En los últimos tiempos, varias localidades españolas han tomado medidas significativas para regular la tenencia de mascotas. Estas iniciativas buscan mejorar la convivencia entre los ciudadanos y garantizar el bienestar de los animales. Desde la gestión de los desechos hasta el comportamiento en espacios públicos, las nuevas normativas están transformando la manera en que interactuamos con nuestros compañeros peludos.
En Ulea, por ejemplo, el Ayuntamiento ha aprobado por unanimidad una modificación en la ordenanza municipal de tenencia responsable y bienestar animal. Esta actualización se alinea con la Ley de Protección de los Derechos y el Bienestar de los Animalesadaptándose a las necesidades actuales de la comunidad. La medida busca garantizar una gestión adecuada del cuidado de perros y gatos, promoviendo una convivencia armoniosa en el pueblo.
Segovia refuerza las obligaciones para dueños de mascotas
En Segovia, la nueva ordenanza de Limpieza Viaria ha introducido cambios significativos. Ahora, los dueños de perros y otras mascotas no solo deben recoger las deposiciones sólidas, sino también llevar un recipiente con agua, agua jabonosa o agua con vinagre para diluir los orines. Esta medida busca mantener las vías públicas más limpias y reducir los olores desagradables.
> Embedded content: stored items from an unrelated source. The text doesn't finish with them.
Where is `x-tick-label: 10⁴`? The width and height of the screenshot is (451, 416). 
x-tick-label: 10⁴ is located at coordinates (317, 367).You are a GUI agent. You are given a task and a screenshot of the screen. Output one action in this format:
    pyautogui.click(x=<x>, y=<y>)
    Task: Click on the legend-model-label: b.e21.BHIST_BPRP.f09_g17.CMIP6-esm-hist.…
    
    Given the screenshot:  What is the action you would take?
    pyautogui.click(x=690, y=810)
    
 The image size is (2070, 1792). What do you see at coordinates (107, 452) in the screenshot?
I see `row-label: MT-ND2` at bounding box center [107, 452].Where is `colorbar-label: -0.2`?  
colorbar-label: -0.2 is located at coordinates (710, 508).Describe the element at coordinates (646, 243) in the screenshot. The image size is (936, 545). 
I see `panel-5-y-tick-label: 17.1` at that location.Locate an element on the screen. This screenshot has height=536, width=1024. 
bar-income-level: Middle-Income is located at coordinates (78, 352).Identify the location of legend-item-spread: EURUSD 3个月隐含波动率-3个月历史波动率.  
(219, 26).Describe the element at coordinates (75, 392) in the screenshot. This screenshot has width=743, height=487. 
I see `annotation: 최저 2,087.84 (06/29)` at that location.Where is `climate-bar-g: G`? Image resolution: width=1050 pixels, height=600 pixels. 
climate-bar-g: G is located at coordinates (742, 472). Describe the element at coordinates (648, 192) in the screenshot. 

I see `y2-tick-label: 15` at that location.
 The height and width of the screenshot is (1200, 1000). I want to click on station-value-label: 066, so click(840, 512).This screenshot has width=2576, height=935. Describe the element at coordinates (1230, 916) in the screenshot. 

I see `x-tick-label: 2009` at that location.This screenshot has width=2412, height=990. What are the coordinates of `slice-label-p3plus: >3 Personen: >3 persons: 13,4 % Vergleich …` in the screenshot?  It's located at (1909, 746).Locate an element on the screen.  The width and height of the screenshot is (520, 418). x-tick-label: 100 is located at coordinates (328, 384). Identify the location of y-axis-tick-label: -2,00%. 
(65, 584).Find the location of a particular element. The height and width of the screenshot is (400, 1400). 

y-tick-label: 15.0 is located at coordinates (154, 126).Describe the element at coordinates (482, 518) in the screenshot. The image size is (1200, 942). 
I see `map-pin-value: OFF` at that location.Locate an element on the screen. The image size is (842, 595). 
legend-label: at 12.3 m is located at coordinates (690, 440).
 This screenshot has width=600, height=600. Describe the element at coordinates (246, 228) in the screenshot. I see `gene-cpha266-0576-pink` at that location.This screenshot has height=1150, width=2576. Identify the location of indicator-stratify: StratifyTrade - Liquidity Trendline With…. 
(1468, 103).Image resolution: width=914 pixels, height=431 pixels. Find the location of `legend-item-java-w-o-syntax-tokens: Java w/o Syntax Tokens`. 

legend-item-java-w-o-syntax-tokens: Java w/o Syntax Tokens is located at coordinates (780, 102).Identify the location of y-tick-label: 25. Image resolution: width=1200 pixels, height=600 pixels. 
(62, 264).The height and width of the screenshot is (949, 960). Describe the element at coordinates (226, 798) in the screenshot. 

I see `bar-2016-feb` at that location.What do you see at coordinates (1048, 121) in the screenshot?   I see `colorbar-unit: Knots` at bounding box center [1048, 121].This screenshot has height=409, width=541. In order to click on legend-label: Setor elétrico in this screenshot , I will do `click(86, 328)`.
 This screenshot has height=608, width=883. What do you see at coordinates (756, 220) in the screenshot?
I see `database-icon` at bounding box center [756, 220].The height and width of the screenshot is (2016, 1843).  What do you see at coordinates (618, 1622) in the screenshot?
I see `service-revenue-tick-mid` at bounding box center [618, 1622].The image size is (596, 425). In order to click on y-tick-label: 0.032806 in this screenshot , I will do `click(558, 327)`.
La normativa refuerza las obligaciones de quienes pasean a sus mascotas por calles, plazas, aceras y zonas verdes, promoviendo una mayor responsabilidad ciudadana.
La Ley de Propiedad Horizontal y las mascotas agresivas
La Ley de Propiedad Horizontal en España, vigente desde 1960, regula la convivencia en comunidades de vecinos. Aunque no menciona específicamente a los animales de compañía, establece que los propietarios no pueden desarrollar actividades que resulten dañosas para la finca o que contravengan las disposiciones generales sobre actividades molestas, insalubres, nocivas, peligrosas o ilícitas. Esto incluye el comportamiento agresivo de perros o gatos.
Si una mascota causa conflictos, lo primero es intentar el diálogo con su dueño. Si esto no funciona, la junta de vecinos puede intervenir oficialmente. En casos más graves, se puede recurrir a medidas legales, como presentar una demanda por los daños o molestias causados. El juez puede ordenar medidas urgentes, como confinar al animal o, en los casos más extremos, su retirada.
Estas nuevas normativas reflejan un esfuerzo conjunto por parte de las autoridades locales y nacionales para mejorar la calidad de vida en las ciudades y promover una convivencia más respetuosa entre ciudadanos y mascotas. Los dueños de animales deben estar atentos a estos cambios y adaptarse a las nuevas regulaciones para evitar sanciones y contribuir a un entorno más limpio y seguro para todos.